Cloud Services Provide Critical Continuity for Healthcare Providers During COVID Crisis

BrandPost By Paul Gillin
Aug 13, 2020
Cloud Computing

istock 1245131025
Credit: iStock

Few fields have been transformed as radically by COVID-19 as healthcare. A high-touch profession has remade itself around virtual consultation, remote diagnosis, and video collaboration.

Healthcare providers have had to rethink patient relationships as in-person interactions became minimized. Telehealth and other cloud-based services, which already had gained traction among many healthcare providers, have become critical components for ongoing care during the pandemic.

Software and services providers across the UK have stepped up, with the help of cloud-based services from Amazon Web Services (AWS), to assist healthcare providers address short-term needs. But they are also likely changing the nature of healthcare as we know it.

For example, Visionable is addressing the intense loneliness that many COVID-19 patients face in recovery. Its namesake product enables teams around the world to collaborate over video. Realizing the desperate need for patient connection, Visionable devised a way for patients to make cloud-based video calls to loved ones without impacting Wi-Fi bandwidth in hospitals.

“Our approach was to make it quick, secure, and easy for all sides,” said Visionable CEO Alan Lowe. The Visionable Connect app requires no download or IT involvement. Seven NHS Trusts have since adopted the technology.

Also helping healthcare providers and patients stay connected is Bleepa, an instant messaging app for radiologists and others who work with high-resolution images. “It’s a clinical-grade version of WhatsApp,” the popular consumer messaging service, explained Tom Oakley, CEO of Feedback Medical, which developed the app.

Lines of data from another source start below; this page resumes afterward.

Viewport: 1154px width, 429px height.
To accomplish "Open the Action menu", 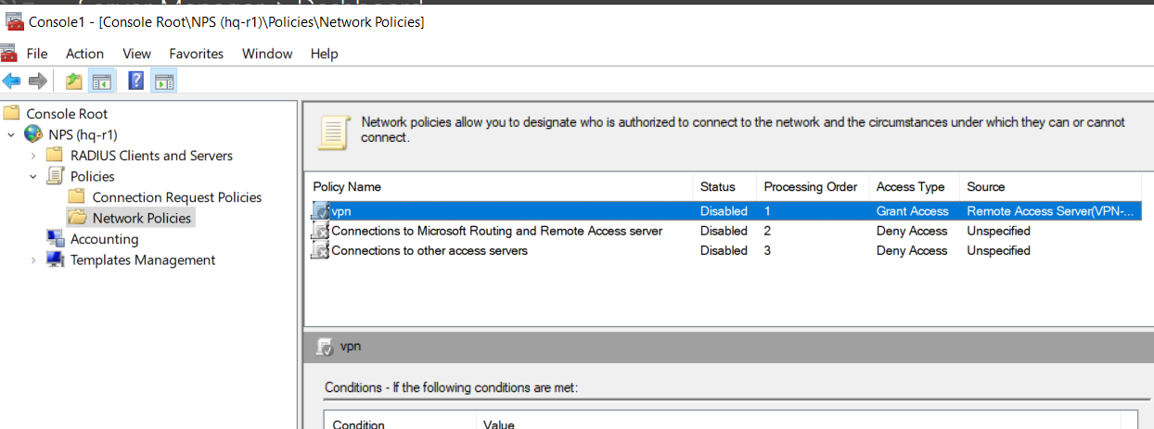I will 84,54.
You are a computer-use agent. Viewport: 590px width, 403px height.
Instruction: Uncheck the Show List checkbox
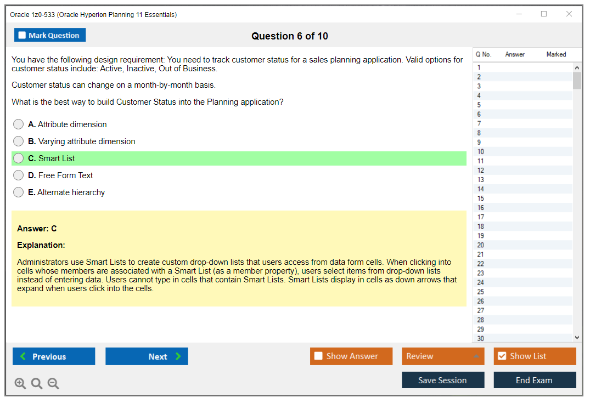click(502, 356)

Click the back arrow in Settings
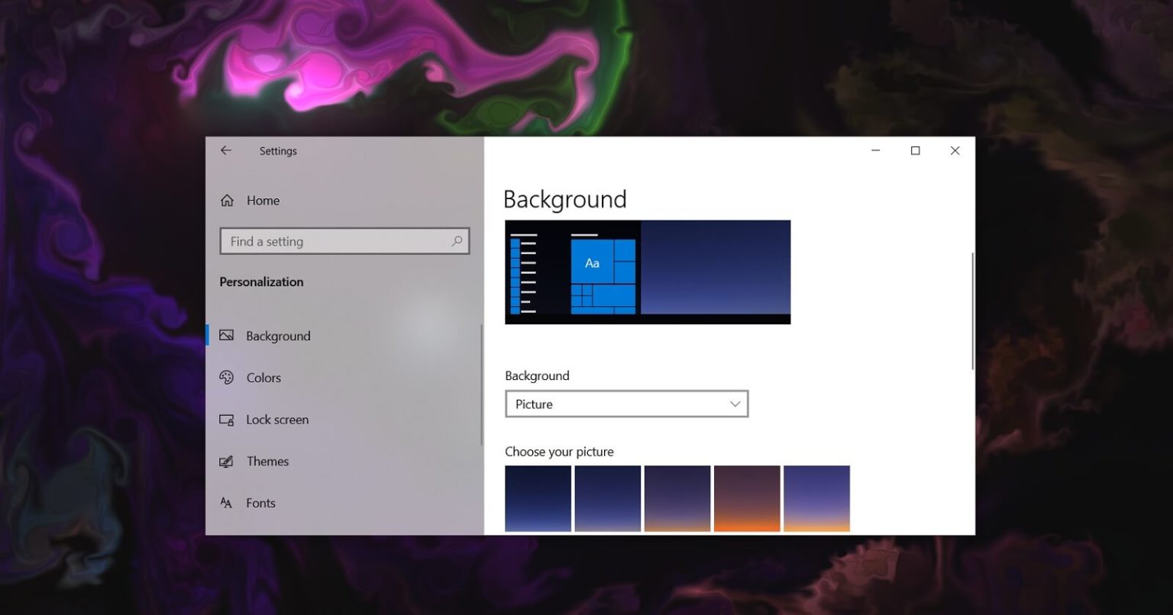click(x=226, y=150)
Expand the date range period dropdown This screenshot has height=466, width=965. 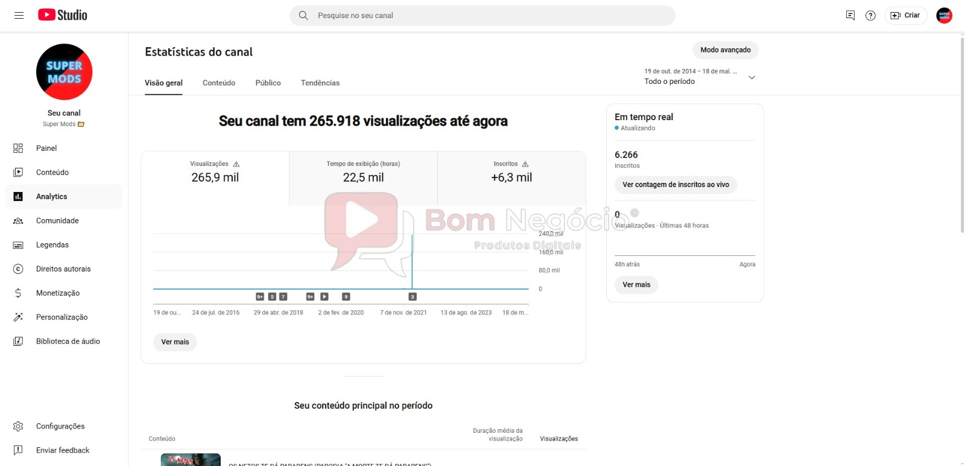coord(751,77)
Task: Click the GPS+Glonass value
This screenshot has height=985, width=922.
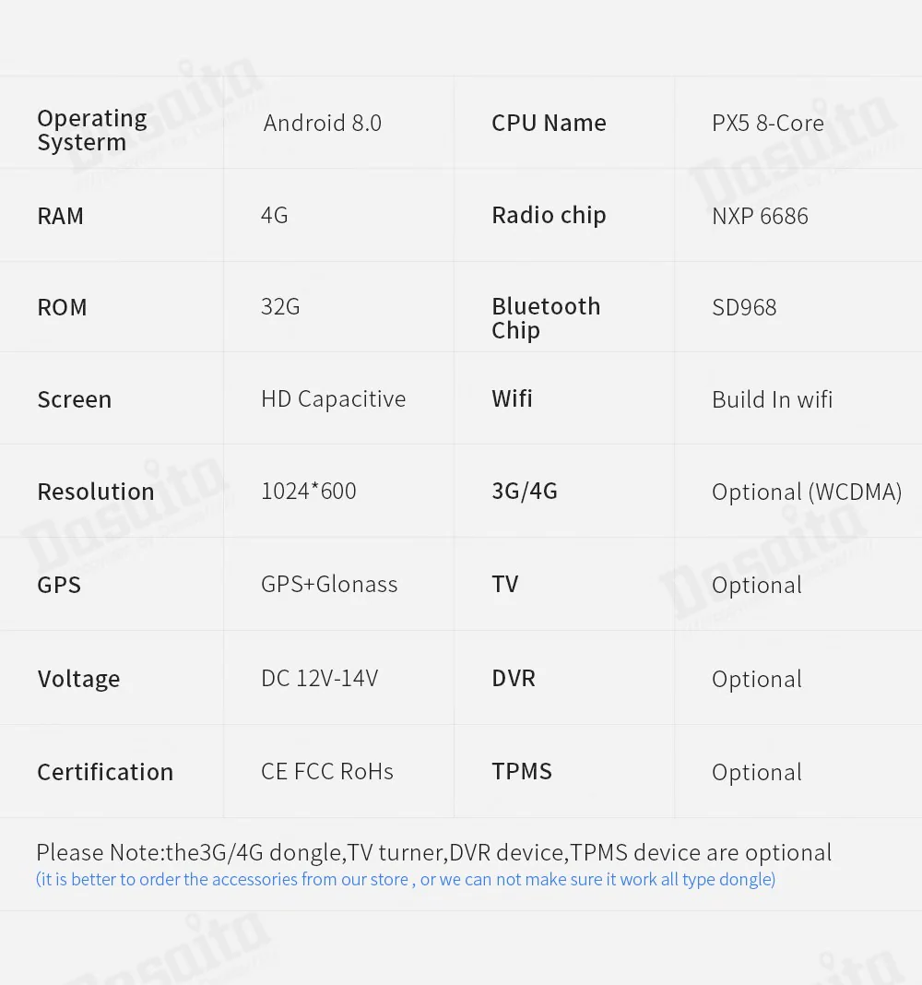Action: coord(329,585)
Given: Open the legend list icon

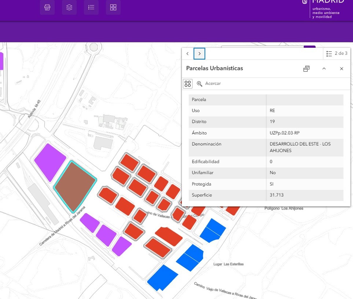Looking at the screenshot, I should click(x=91, y=7).
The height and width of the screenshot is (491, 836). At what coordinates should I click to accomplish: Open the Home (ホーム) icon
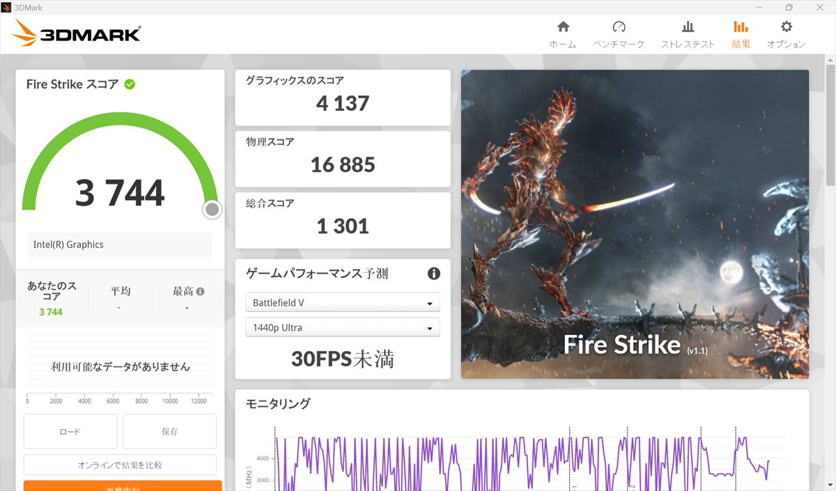pos(563,27)
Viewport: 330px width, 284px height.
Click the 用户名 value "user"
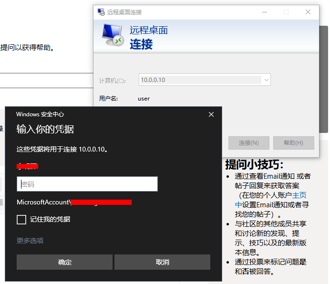coord(144,99)
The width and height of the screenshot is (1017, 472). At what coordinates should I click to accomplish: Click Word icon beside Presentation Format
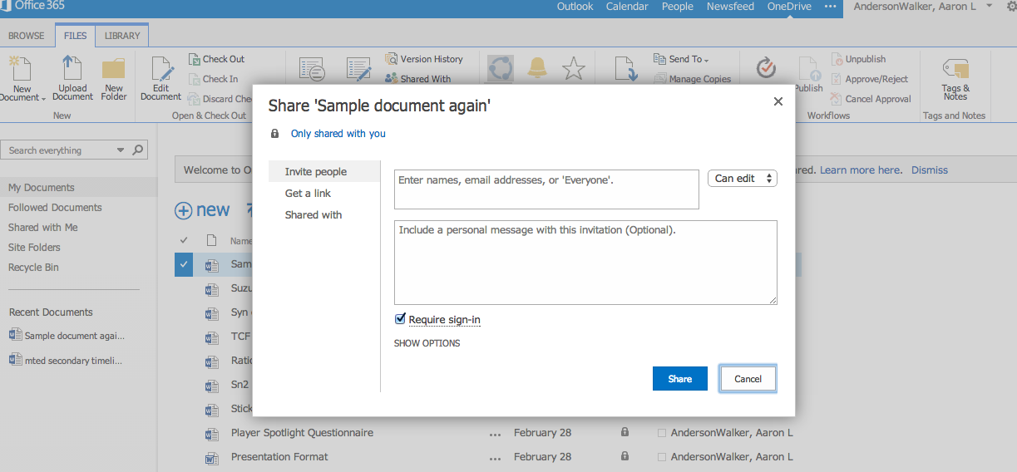click(x=211, y=457)
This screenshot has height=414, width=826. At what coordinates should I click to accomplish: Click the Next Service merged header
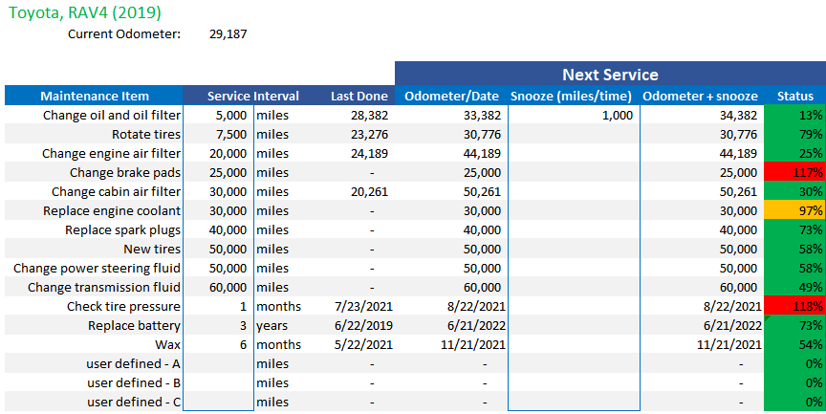[610, 75]
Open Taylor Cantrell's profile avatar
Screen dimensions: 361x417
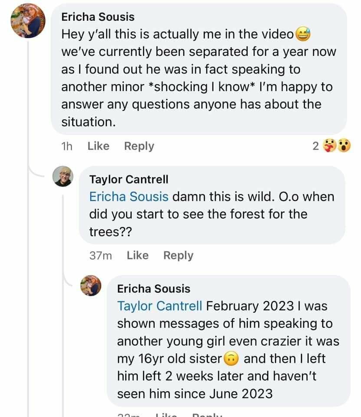[x=62, y=176]
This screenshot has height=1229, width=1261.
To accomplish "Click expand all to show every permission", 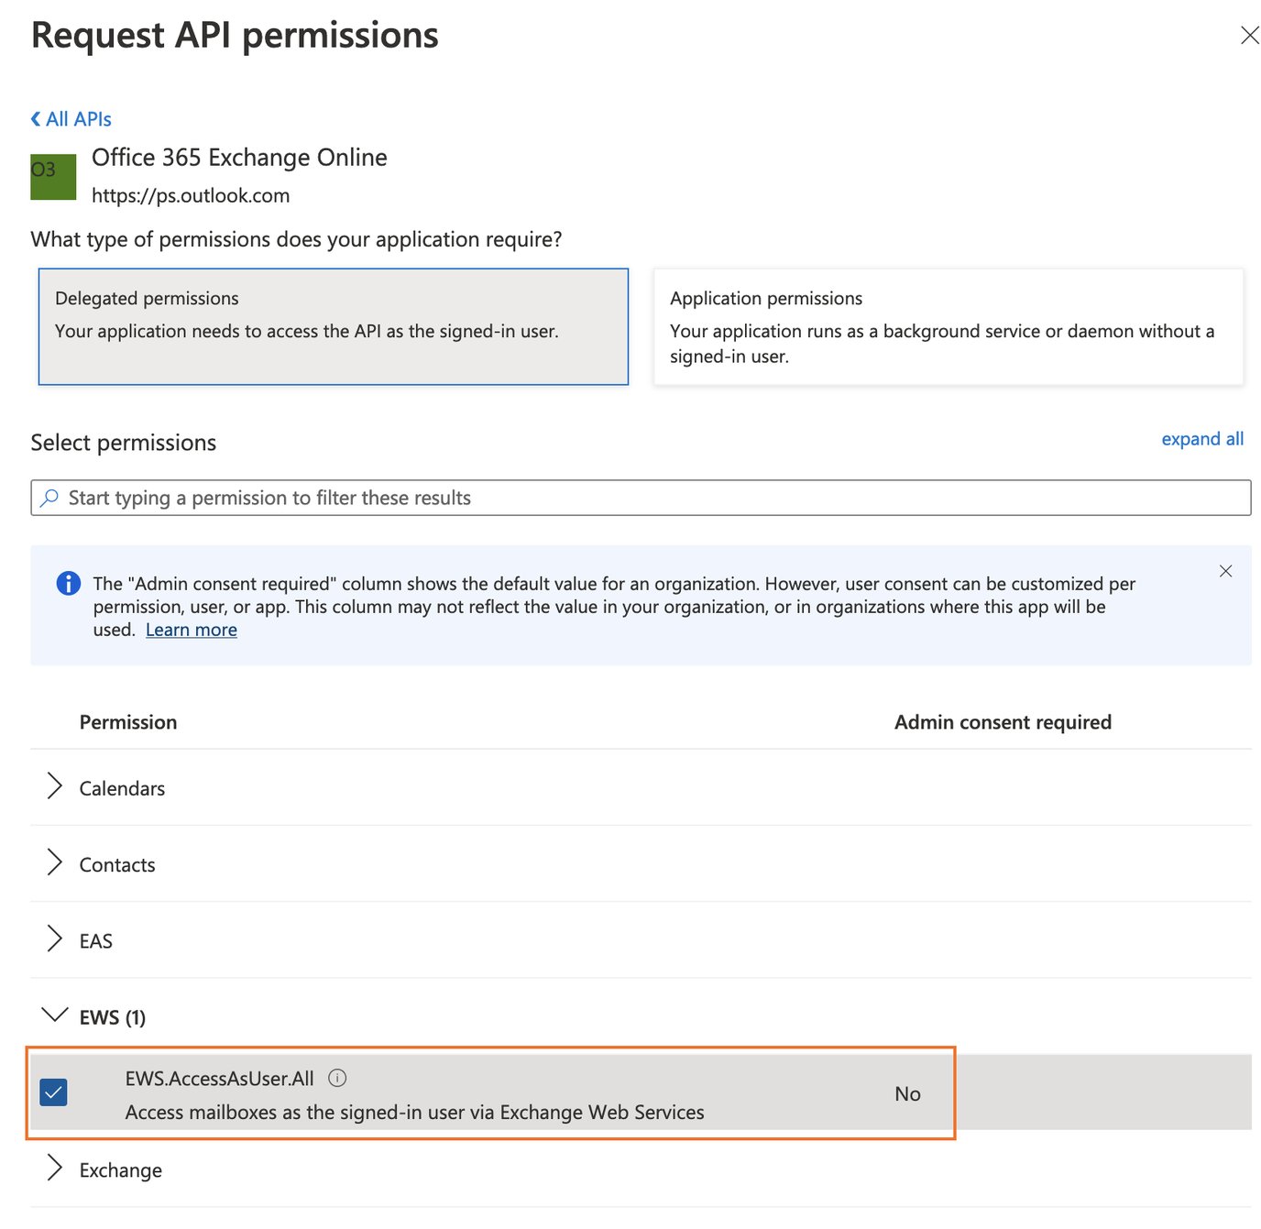I will tap(1202, 438).
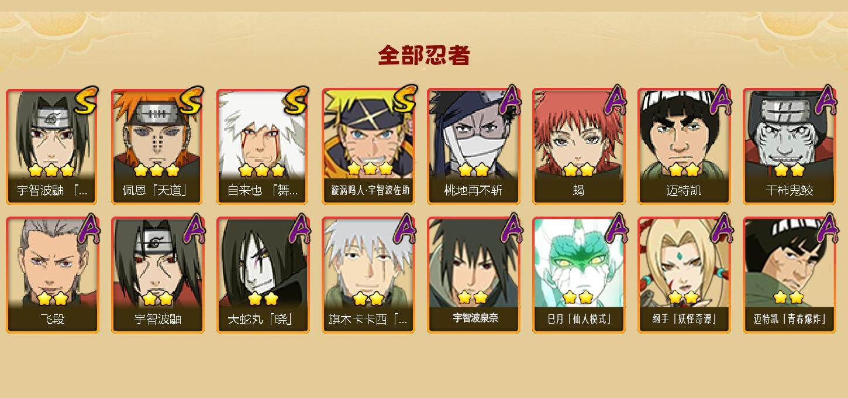
Task: Click the A rank badge on 蝎 card
Action: click(x=615, y=101)
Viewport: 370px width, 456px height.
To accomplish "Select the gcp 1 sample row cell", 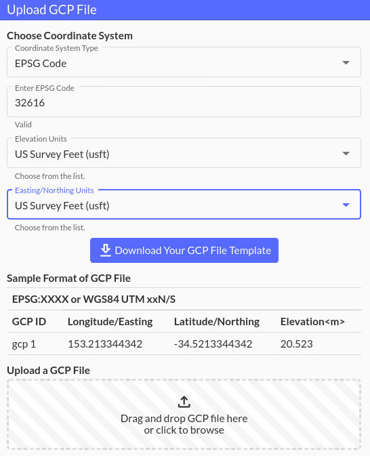I will point(24,344).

Bleepa combines rapid transmission of images such as X-rays and MRI scans with chat and annotation in a secure and regulatory-compliant package. It enables clinical teams to work in a connected way, both in and out of hospitals. The system ties into hospital image archives and includes integrated workflow so clinicians can use images to follow patients through the healthcare system. Next up: integration with the Amazon Chime videoconferencing service.

Scale and speed with cloud infrastructure

With clinicians and patients isolated at home in record numbers, the NHS needed to quickly enable telemedicine at scale. A virtual workspace and online video consultation solution from London-based Q doctor was up to the task.

Q doctor partnered with connectivity provider Cloud Gateway to build a working proof of concept of the Q health app within 10 minutes on Cloud Gateway’s PRISM platform. The full system was up within a week, and more than 2,000 clinicians have been onboarded to the platform. “Q health got hundreds of self-isolating clinicians working again,” said Dr. Chris Whittle, Q doctor’s CEO.

Another telemedicine example comes from Proximie, a London company dedicated to sharing the world’s best clinical practice, scaling healthcare expertise through a combination of AI, augmented reality, and real-time video communications. As COVID took its global grip, surgeon travel was restricted. As a result, the optimal way to treat patients such as 31-year-old Mo Tajer, who had a cancerous tumor on major blood vessels in his abdomen, was to use Proximie to connect a surgeon from Seattle to virtually scrub in to those, 4,700 miles away, in London. “It was kind of like being the player on the tennis court and having the coach in the wings,” said Ms. Archie Fernando, Consultant Urology Surgeon at GSTT Hospital in London. 

Proximie is used in over 40 countries, with thousands of users and hundreds of surgeries completed each month.  COVID-19 was “an incredible catalyst for technology adoption,” said Marcus Watson, Proximie’s chief technical officer. “Processes that would have taken years were deployed in weeks, with the sole purpose of saving lives.” 

Proximie customized its software so it works at low bandwidth and latency so hospitals could roll it out in less than an hour. “Lots of clinicians are now asking why they would ever go back to the way they did things before,” said Watson.

Indeed, the investments that many healthcare technology providers made in cloud-based infrastructure allowed them to pivot quickly to address short-term COVID-19 needs, but the innovations could also have a positive effect on patient care well beyond the current crisis.